Tadeo la echó a la sartén y se acomodó contra la encimera, leyendo mientras yo revolvía. La música proveniente del parlante que Ana me prestó flotaba como un rumor en la cocina, yo bailaba mientras cocinaba, tarareando, cantando algunas partes de mis canciones de rock favoritas. Tadeo no demostraba notarlo, se sumía con increíble facilidad en su lectura y compartía el tiempo en cómplice silencio. Algunas veces lo atrapaba ladeando la cabeza, como si hubiera estado a punto de marcar el ritmo de la canción.

Eran casi las ocho cuando las chicas regresaron cargando con las bolsas de las compras. Ana se desplomó teatralmente con una bolsa de papas fritas mientras que Elizabeth, con las seis bolsas que cargaba por sí sola, no pronunció una sola queja al dejarlas en la mesa.

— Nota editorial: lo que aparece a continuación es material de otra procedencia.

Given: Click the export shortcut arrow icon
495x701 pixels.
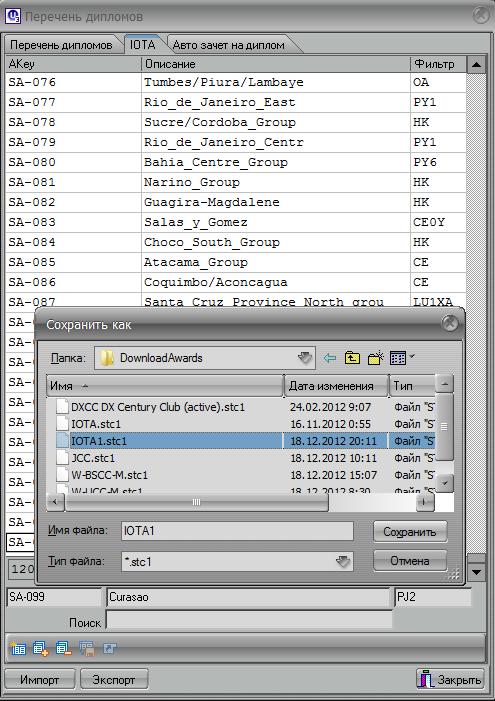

Su mano izquierda estaba ya curada, a pesar de las cicatrices que seguían frescas, y no parecía que le doliera más.

Tadeo ojeó todo con su usual ceño fruncido.

—¿Y eso?

—Pensé que podríamos armar nuestra propia fiesta privada de despedida —comentó Ana con un gran orgullo, levantando el helado y lanzándome una punzante mirada—. ¿Te gusta la idea, Lili?

Apreté con fuerza la espátula, devolviéndole la misma amargura. Liz estaba roja de la vergüenza, huía a toda costa de mi mirada. Tadeo prestaba atención a la escena, pretendiendo que seguía leyendo. Pasó la hoja.

Le di la espalda a la chica, regresando mi atención a la tortilla casi terminada. Revisé si se había cocinado ya de abajo, haciéndome la desentendida.

—Seguro, no viene mal el helado —respondí.

Por suerte, el tintineo de las llaves de Gloria interrumpieron la conversación. Oímos el golpe de su bolso al aterrizar en una silla, las llaves siendo revoleadas. La mujer entró apenas unos segundos después a la cocina, caminando desganada, somnolienta y con un forzado ánimo.

—¿Qué están haciendo, chicos? —preguntó, mirando las compras—. ¿Y esto?

—Ana quería empacharse de helado —explicó Tadeo, sorprendiéndonos a las tres con la soltura con que desvió a su madre de algo que se daba cuenta que le ocultábamos.

Dejó el libro cerrado junto a donde yo dejaba el plato con la tortilla. La mujer debió ignorar el funesto silencio que intercambiábamos, porque se dejó caer en la silla murmurando sobre las cosas que tenía que hacer. Mientras hablaba consigo misma sobre la cena, frotándose los ojos con las manos e interrumpiéndose de vez en cuando para oír la canción que sonaba, Tadeo llenó un vaso con agua y lo plantó frente a ella. Salió de su trance y pasó la vista por la cocina, la cena lista —a la que solo le faltaba la tortilla que yo ya estaba ubicando— y los platos ya dispuestos. La mujer suspiró y con aire distraído le acarició el brazo a su hijo.

Noté la mirada de Anahí antes de que consiguiera disimularla.

Durante la cena, Gloria nos sonreía con cariño tanto a mi hermana como a mí, se esforzaba por animar el ambiente con conversaciones casuales y hacer caso omiso a la tensión. De frente a Anahí y Tadeo frente a Liz, manteníamos cada quien la cabeza gacha para no tener que vernos.